The Consensus Showdown — 4 BFT Protocols on AWS
/ 6 min read
Table of Contents
TL;DR
I ran HotStuff, Simplex, Minimmit, and Kudzu on the same realistic deployment topologies — from a single region up to a 10-region “alto-like” production spread — using the official commonware-estimator tool with embedded cloudping.co AWS latency data.
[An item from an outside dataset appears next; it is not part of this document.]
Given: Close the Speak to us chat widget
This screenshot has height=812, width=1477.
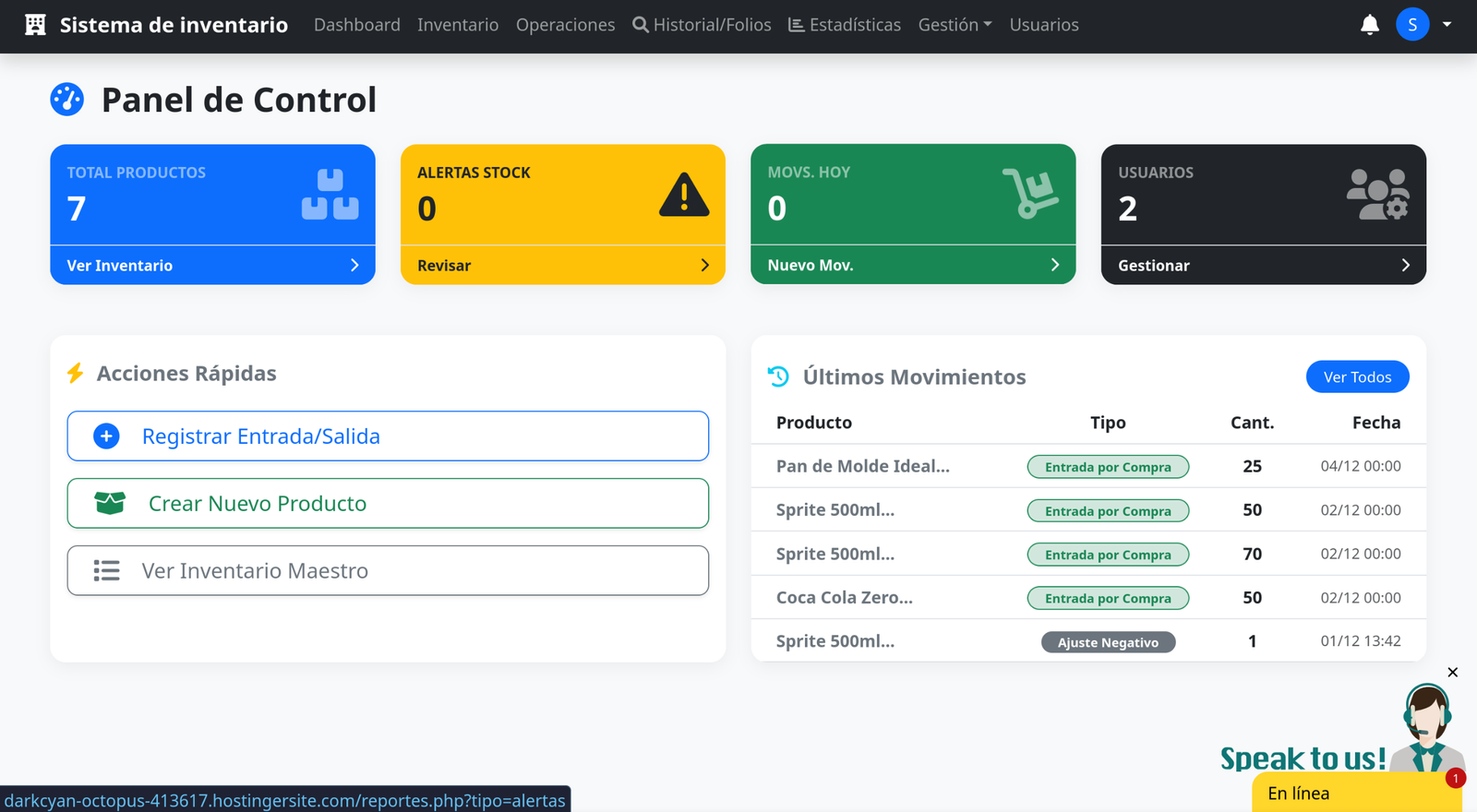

| Algorithm | 1 region | 2 region | 3 region | 5 region | 10 region (alto) | Rounds |
|---|---|---|---|---|---|---|
| Kudzu | 5 ms | 53 ms | 83 ms | 152 ms | 179 ms | 2 |
| Minimmit | 7 ms | 56 ms | 152 ms | 209 ms | 209 ms | 3 |
| Simplex | 9 ms | 86 ms | 248 ms | 247 ms | 289 ms | 3 |
| HotStuff | 19 ms | 156 ms | 412 ms | 435 ms | 483 ms | 5 |
- Kudzu wins on every topology — by 23% to 46% over Minimmit, and 2.7× over HotStuff at production-like scale (10 regions).
- Round count dominates when message sizes are small. Each extra cross-WAN round costs ≈ a max-region-latency hop.
- 3 regions is where geography really hurts — finality jumps 2-3× compared to the 2-region baseline because the slowest validator-to-quorum edge now spans Pacific or Atlantic distances.
The full source — runner, parser, plots, and every raw output — is on GitHub: erenyegit/commonware-consensus-showdown.
Why this exists
The Commonware monorepo ships four production-ready BFT consensus implementations: HotStuff (the classical PBFT-descendant), Simplex (the team’s mainline design), Minimmit (a minimal-rounds successor), and Kudzu (the latest, optimized for two-round finality). Each has its own .lazy simulation file in examples/estimator/, so the question of which one is best, and when? is a single afternoon’s compute away.
I figured someone should answer it.
The setup
commonware-estimator is a deterministic event-simulator. You write the protocol as a tiny DSL (propose{...}, wait{...}, collect{...}), hand it an AWS region distribution, and it plays the protocol through real region-to-region latencies measured by cloudping.co. No live network, no flaky CI — every run is reproducible byte for byte.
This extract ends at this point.